Structuring unlearned information

Finding what you unknowingly seek

Structuring unlearned information

I recently cleaned up our corporate folder structure. The challenge with this is, that you have two types of data. Existing data and future data.

Sorting existing data is easy. You can look at it and define where to put it. You can cluster it in meaningful groups.

Sorting future data is hard. You don't know the data. You can't cluster or move it somewhere. And you are most likely not the person to put it in the right place.

That's why you need a structure, that is so obvious, that future data can't fall out of the system.

The most common ways are:

  • What kind of data is it?

  • What is the data for?

Purpose driven structure has one massive advantage:

You can identy the gaps. Because you can create folders for a purpose, that have no data in them.

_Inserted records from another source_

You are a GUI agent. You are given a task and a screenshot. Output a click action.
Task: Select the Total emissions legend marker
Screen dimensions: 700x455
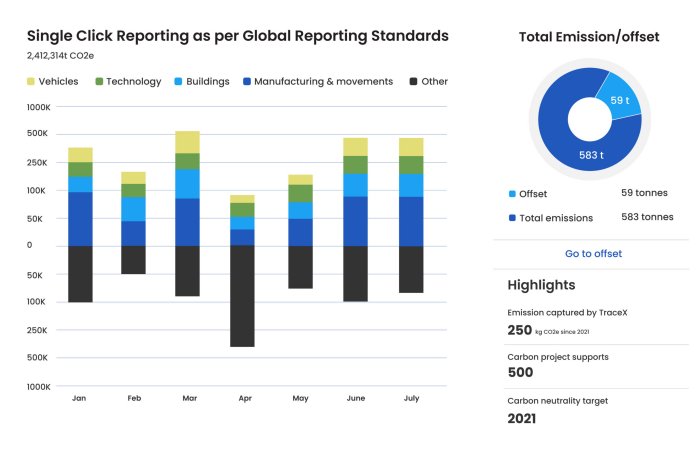click(513, 217)
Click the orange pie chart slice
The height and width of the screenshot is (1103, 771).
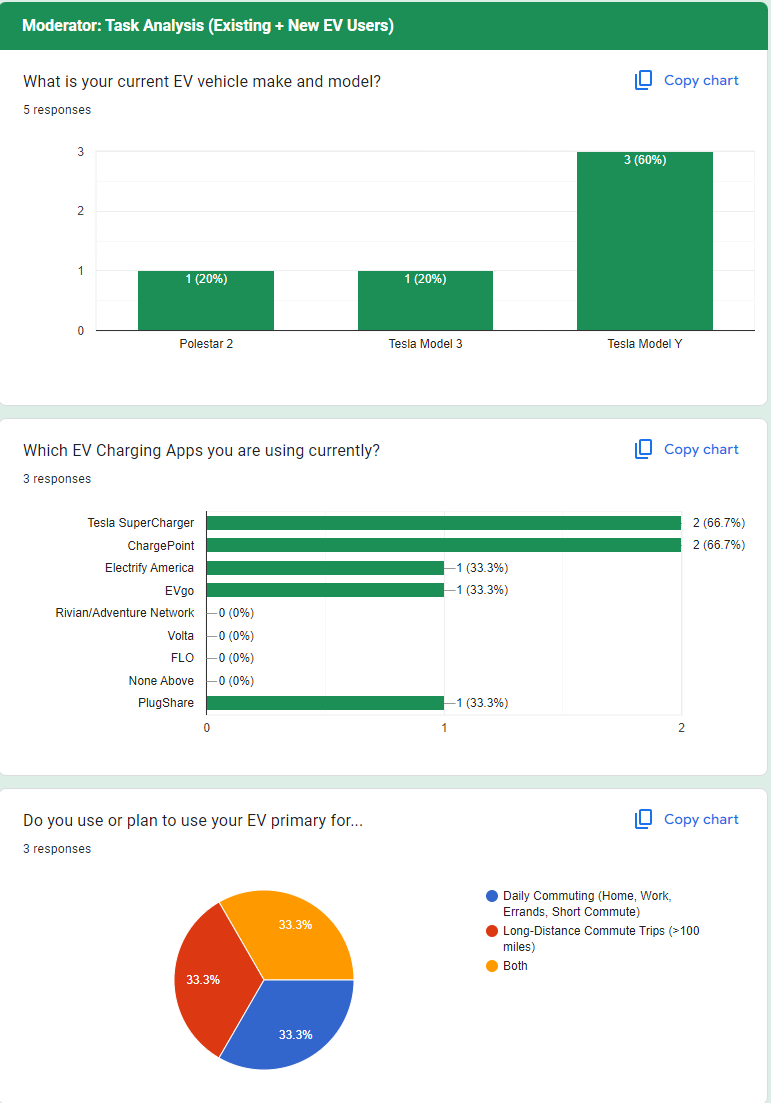pos(290,930)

If you have an empty folder called "customer research" or even no such folder at all, that might be an issue.

When thinking about user behaviour, it's the same challenge.

You need a place for the information you don't have yet.
Thus you need a structure, so you can see missing information.

It's like a puzzle. You notice the missing piece, once the puzzle is almost complete.

But if you sort the pieces for the sky first, you notice the missing piece earlier.

Step-by-step

Here is a guide to building such a structure:

  1. Define a purpose

  2. Define the metrics of progress towards it

  3. Break it down to data you need

  4. Define how to aggregate the data

  5. Collect the data

  6. Work with the data

Remember: It's easier to see thinks, once you start looking for them.